Speakout in Ohio: ‘Trans people must build their own power!’

 

By Rio Nero

This article is based on a speech given by the author at an Oct. 19 rally and open-mike speakout outside the Statehouse in Columbus, Ohio. The event was organized by the Central Ohio Local Committee of the Coalition to Protect Trans Lives. The group was also responsible for organizing last year’s March to Protect Trans Youth, which took place in Florida.

We picked Ohio as the location of the next National March for Trans Lives, in the spring of 2025, due to the vicious attacks on trans existence that are occurring in our state.

There are nine legislative attacks on trans people that are currently gestating in the belly of Ohio’s state government.  House Bill 68, vetoed but not dead, seeks to enact the so-called “SAFE act,” which, through the language of Parent’s Rights, would make it impossible for transgender youth to access any form of gender-affirming care and would also forcibly instate sex-segregated sports from elementary school through college, with the intent to ban transgender women and girls from participating in women’s sports.

House Bill 245, with language that implies that simply being trans in public is a form of drag performance, seeks to criminalize drag performances that occur in any location where they could be witnessed by children. House Bill 151, House Bill 214, House Bill 8, and Senate Bill 83 each leverage anti-trans attacks at various levels of the educational process, seeking to ban educational and literary materials about Queer people, criminalize teachers for allowing transgender youth to present as such in school as well as for refusing to out Queer children to their parents, and give parents the right to abuse the faintest hint of gender nonconformity out of their children.

House Bill 183 bans trans students from using the bathroom that aligns with their gender; House Bill 6 independently seeks to ban trans women from participating in women’s sports; and finally, House Concurrent Resolution No. 9 seeks to ban “wokeness” in general from the military, including Queer people. Together these bills are launching a cohesive attack on the existence of gender-nonconforming and transgender people.

It is true that all of these are partisan bills, put forth by the Republican Party, and for some it would follow that the means through which to oppose these bills is to entrust our rights to the care of their political competitors, the Democratic Party.  But the task of ensuring our continued existence, or of improving it, is not one that can be achieved through faith in the political competitors of the Republicans. The Democrats have met these legislative attacks on transgender people with complicit silence.
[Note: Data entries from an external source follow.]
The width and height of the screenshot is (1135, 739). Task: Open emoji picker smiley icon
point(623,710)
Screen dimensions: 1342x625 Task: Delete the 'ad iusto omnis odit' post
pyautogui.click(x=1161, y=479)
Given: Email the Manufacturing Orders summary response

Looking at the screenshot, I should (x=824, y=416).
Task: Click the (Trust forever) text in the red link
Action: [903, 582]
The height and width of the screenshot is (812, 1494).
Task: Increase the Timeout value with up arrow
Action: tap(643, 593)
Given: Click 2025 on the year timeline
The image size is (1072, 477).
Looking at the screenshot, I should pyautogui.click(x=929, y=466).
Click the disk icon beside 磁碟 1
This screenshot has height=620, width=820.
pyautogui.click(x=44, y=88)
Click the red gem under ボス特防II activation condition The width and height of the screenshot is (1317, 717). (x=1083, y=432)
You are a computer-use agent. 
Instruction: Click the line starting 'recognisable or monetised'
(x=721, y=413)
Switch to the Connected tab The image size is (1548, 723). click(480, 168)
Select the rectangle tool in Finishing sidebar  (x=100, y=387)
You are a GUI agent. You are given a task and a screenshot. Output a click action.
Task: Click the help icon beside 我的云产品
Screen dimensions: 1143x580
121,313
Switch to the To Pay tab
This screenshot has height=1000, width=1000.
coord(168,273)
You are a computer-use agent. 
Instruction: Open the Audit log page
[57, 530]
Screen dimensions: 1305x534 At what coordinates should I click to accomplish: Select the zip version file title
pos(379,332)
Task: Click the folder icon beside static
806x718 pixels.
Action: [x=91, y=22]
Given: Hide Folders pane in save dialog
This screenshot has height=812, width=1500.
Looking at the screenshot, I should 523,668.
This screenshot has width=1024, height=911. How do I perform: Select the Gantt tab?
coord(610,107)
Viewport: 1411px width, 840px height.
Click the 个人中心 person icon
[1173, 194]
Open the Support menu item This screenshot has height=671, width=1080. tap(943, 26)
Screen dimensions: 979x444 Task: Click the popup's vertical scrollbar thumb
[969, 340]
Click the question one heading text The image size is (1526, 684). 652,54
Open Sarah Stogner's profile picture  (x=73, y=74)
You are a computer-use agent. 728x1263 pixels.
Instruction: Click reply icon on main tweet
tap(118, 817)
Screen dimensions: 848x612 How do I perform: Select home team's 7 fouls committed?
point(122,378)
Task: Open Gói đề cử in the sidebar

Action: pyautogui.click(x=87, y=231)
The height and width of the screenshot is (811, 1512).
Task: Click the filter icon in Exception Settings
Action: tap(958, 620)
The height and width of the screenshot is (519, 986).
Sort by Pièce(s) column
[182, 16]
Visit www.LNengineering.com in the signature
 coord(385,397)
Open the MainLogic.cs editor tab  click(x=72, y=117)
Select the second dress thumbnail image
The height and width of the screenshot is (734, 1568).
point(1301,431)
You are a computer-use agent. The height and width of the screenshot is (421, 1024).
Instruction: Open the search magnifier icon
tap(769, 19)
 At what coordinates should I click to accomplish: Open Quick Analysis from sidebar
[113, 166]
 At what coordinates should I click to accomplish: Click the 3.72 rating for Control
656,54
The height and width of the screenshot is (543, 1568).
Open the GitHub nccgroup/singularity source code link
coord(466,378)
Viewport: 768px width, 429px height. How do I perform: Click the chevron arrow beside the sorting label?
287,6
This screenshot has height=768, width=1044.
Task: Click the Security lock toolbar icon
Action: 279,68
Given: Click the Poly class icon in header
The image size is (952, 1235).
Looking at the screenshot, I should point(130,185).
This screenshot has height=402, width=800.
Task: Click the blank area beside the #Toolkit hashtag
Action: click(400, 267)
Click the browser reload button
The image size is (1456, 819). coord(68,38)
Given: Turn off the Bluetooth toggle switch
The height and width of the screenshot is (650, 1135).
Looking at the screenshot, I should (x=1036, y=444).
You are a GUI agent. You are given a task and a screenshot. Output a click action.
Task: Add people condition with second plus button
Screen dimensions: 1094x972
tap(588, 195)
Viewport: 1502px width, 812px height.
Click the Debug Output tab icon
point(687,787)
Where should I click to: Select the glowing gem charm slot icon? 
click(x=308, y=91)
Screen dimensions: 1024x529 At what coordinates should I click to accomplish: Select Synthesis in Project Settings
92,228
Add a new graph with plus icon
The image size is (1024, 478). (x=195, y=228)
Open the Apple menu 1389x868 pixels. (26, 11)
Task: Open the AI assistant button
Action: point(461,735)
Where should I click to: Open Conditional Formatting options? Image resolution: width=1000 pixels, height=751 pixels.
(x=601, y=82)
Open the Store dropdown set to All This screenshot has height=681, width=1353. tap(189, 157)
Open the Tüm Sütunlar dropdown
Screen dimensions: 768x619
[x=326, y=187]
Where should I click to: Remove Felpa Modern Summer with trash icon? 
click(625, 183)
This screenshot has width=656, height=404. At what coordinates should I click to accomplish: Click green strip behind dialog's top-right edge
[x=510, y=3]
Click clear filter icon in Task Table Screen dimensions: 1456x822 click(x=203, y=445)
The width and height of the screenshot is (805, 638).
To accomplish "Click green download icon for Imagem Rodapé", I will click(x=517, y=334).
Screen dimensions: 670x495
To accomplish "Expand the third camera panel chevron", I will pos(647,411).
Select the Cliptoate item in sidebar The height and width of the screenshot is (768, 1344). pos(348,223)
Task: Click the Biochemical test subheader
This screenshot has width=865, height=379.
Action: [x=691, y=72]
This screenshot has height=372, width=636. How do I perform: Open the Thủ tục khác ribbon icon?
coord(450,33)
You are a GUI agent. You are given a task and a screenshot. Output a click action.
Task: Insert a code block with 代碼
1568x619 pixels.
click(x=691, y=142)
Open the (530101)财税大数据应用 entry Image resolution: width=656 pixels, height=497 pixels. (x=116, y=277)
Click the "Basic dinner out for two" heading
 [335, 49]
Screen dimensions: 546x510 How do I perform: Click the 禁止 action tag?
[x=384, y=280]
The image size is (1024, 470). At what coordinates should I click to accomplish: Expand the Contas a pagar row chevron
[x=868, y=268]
While Republicans campaigned for office through scapegoating immigrants and transgender women for the failures of capitalism, Kamala Harris didn’t offer so much as a throwaway sentence to the plight of trans and Queer people.  Instead, she competed for the most anti-immigrant stance! The Biden administration, which oversaw the rampant targeting of drag and Pride events by right-wing groups in 2022 -2023, has addressed the struggle of trans and Queer people with the statement: “We draw the line at surgery for minors.” These are not the sentiments of a political party that we can rely on to protect our rights. These are the sentiments of a political party that is trying to scrape votes off of the transphobes who want us eradicated!

We are faced with the reality that capitalist political parties, though perhaps different in the voter blocs they make appeals to, are not interested in ensuring the rights of transgender and Queer people. This task falls to us. To protect the lives of Queer people, we must build our own power. This is done by organizing ourselves into democratic, decisive political formations—based in the working-class elements of the Queer community and with bottom-up leadership models—which can mobilize on behalf of the interests of transgender and Queer people.

It’s important that working-class Queer people lead the struggle because the working class runs society and has nothing to gain from making compromises with the capitalist parties—which seek only to exploit us.

Imagine if, as a result of the hypothetical instatement of House Bill 8, a school threatened to fire a teacher for using the appropriate pronouns for their trans students. If we had built well-organized coalitions for Queer rights with involvement from unionized teachers, these teachers could, with coalition support, choose to strike until the legislation is repealed.  Teachers could, with enough political support, refuse to enforce the legislation en mass, rendering it useless. The same principle applies to healthcare workers and HRT bans.

Imagine if we organized to the extent that the passing of any one of these transphobic bills was met with the mobilization of multiple sectors of society’s workforce! Imagine if, in 2022, when fascist groups were terrorizing Pride events, we had organizations dedicated to Queer liberation that could have coordinated across state lines to bring out event defenses of hundreds of people, driving these fascist groups back underground.

This is what trans power would look like. There are no shortcuts through the political parties of capitalists and landlords that can win us our liberation, or even protect us in the short term. Our rights will be won as all oppressed people have won their rights historically—by forcing concessions from the ruling class. Our liberation will be won through the overthrow of the capitalist world economy and its replacement with a society that seeks to provide for people, not exploit them for profit. The political parties of capitalists and landlords will not protect us. We protect us!

We invite everyone to participate in the building of the upcoming march—to be held in Columbus, Ohio, in the spring of 2025—and the Coalition to Protect Trans Lives.